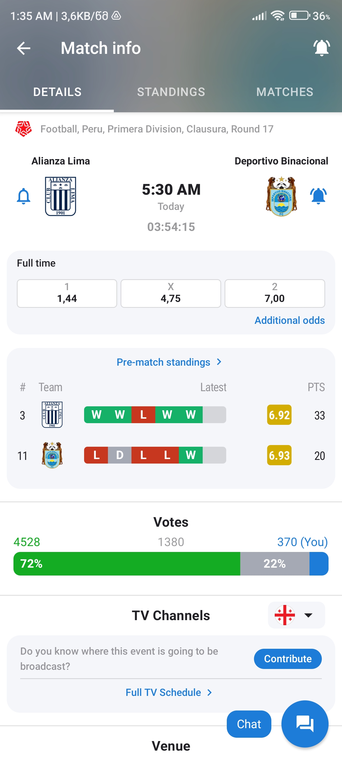This screenshot has width=342, height=761.
Task: Tap the Alianza Lima club crest
Action: (60, 196)

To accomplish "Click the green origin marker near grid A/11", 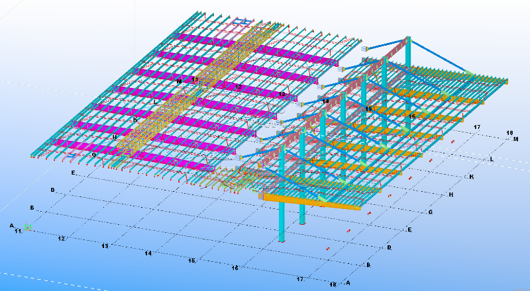I will click(28, 228).
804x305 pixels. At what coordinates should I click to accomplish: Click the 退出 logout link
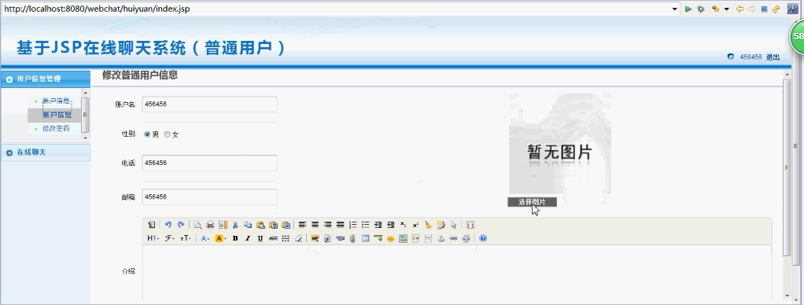pos(773,57)
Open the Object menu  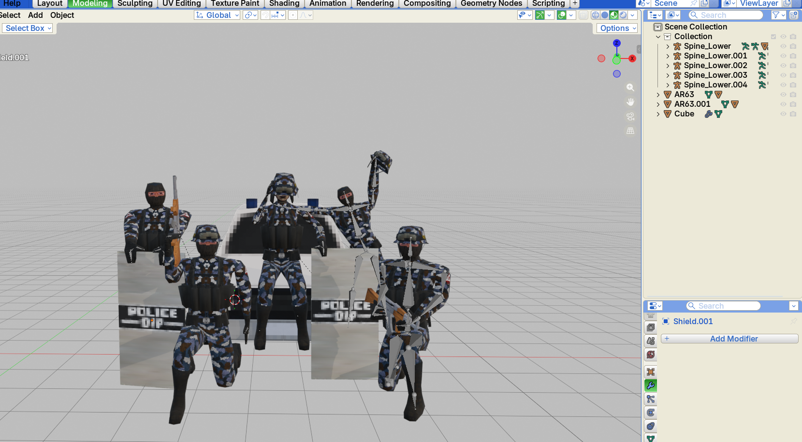pyautogui.click(x=62, y=15)
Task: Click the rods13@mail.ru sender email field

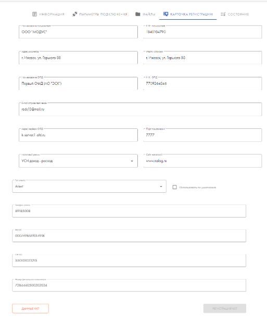Action: click(141, 109)
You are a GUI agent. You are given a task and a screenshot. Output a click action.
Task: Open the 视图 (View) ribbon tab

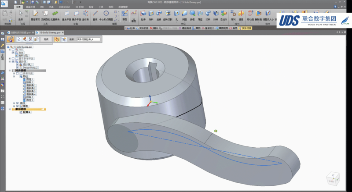click(111, 7)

What the exercise asks: The copy should hold exactly the lines from the line containing "You are a GUI" through the last line of the records, both included, and no pictures or other lines.

Result of this exercise:
You are a GUI agent. You are given a task and a screenshot. Output a click action.
Task: Open the 视图 (View) ribbon tab

click(111, 7)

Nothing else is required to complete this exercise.